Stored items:
=====

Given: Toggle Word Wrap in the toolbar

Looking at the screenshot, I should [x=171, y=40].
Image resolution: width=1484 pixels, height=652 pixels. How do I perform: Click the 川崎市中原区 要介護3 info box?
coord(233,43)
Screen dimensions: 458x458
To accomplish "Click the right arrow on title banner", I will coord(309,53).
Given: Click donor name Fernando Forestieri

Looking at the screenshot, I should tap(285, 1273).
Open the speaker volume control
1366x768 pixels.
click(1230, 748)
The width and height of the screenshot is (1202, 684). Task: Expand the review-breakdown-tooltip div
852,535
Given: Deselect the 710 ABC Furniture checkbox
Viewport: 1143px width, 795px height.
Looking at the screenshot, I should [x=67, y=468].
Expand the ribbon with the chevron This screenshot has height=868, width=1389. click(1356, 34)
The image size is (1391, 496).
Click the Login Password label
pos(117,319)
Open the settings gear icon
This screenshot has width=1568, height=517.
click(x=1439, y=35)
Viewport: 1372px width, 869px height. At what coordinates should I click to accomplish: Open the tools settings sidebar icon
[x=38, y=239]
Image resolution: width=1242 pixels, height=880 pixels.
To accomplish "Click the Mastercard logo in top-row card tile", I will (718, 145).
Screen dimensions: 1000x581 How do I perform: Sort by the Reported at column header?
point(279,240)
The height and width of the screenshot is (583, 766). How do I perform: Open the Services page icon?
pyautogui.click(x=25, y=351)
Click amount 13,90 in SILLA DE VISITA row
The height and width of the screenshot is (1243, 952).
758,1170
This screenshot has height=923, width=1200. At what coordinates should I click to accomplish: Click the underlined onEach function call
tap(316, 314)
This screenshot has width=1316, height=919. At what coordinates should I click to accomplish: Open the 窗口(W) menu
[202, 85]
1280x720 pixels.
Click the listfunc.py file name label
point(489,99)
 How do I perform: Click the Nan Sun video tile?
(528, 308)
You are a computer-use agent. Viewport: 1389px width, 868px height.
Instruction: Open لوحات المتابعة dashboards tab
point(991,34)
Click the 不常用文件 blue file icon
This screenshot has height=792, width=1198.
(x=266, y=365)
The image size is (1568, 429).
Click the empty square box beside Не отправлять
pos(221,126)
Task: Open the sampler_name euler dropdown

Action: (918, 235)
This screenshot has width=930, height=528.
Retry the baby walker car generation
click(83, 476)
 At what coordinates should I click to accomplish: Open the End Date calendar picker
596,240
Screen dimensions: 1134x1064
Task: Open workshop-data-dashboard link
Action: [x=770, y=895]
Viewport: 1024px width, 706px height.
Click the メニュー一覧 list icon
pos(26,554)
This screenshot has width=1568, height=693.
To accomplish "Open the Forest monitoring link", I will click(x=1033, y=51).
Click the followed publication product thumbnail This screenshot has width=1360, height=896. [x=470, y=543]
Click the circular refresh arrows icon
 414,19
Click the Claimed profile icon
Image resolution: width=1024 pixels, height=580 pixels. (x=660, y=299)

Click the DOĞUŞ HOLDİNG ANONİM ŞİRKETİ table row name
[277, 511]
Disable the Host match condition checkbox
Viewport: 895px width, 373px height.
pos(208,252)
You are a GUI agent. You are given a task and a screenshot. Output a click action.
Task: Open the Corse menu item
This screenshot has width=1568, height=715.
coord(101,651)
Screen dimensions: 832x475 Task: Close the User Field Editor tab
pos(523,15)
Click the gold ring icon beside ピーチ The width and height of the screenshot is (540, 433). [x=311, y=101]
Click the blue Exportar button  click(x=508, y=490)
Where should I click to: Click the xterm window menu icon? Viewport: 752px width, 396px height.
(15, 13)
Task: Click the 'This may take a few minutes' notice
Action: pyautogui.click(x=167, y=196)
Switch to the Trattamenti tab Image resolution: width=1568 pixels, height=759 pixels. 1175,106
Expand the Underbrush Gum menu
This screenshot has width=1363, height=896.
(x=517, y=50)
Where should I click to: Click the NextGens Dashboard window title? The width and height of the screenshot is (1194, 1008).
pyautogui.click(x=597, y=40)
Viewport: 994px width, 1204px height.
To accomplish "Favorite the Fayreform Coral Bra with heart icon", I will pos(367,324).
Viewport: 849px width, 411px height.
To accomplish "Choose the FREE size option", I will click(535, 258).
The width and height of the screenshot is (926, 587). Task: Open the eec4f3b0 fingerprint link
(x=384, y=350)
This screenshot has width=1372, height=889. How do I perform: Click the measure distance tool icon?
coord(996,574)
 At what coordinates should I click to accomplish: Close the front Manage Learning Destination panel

=====

_How to complete this task_.
For this exercise, return every line from the data that holds the string "will".

_Answer box_.
To accomplish "Click the right arrow on title banner", I will coord(309,53).
To accomplish "Click the Mastercard logo in top-row card tile", I will (718, 145).
To accomplish "Open the Forest monitoring link", I will click(x=1033, y=51).
To accomplish "Favorite the Fayreform Coral Bra with heart icon", I will pos(367,324).
To accomplish "Choose the FREE size option", I will click(535, 258).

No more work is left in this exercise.